Figure 1.

Glucose induces IL-1β expression and release in human islets. (a) Secretion of IL-1β from human islets cultured on extracellular matrix–coated dishes for 4 days in 5.5, 11.1, or 33.3 mM D-glucose or in 5.5 mM D-glucose plus 27.8 mM L-glucose. Each bar represents the mean ± SEM of eight experiments from eight separate donors. *P < 0.01 compared with islets cultured in 5.5 mM glucose alone. (b) Secretion of IL-1β from human islets during 44 hours of culture in suspension with 5.5 or 33.3 mM D-glucose. Data were collected from four tubes per treatment in two separate experiments from two donors. Data are represented as mean ± SEM. *P < 0.01 compared with islets cultured in 5.5 mM glucose. (c) Immunoblotting of pro–IL-1β, IL-1β, and actin. Human islets cultured in suspension at 5.5 or 33.3 mM glucose were analyzed after 44 hours of incubation. One experiment of eleven (from eleven donors) is shown. In seven experiments, glucose induced IL-1β. In three experiments, IL-1β remained unchanged, and in one it was decreased. (d) RT-PCR detection and quantification of IL-1β mRNA expression. Total RNA was isolated from human islets cultured for 44 hours in medium containing 5.5 or 33.3 mM glucose.
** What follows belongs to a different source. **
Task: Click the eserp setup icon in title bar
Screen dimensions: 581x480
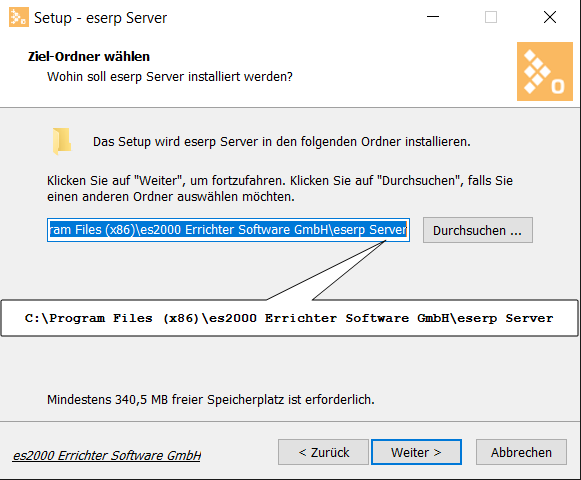Action: pos(19,17)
In the LightCycler quantitative PCR system, the level of IL-1β expression was normalized against GAPDH and the results were expressed as mRNA levels relative to control incubations at 5.5 mM. Results are presented as mean ± SEM for six independent experiments from six donors. *P < 0.05 relative to islets cultured in 5.5 mM glucose.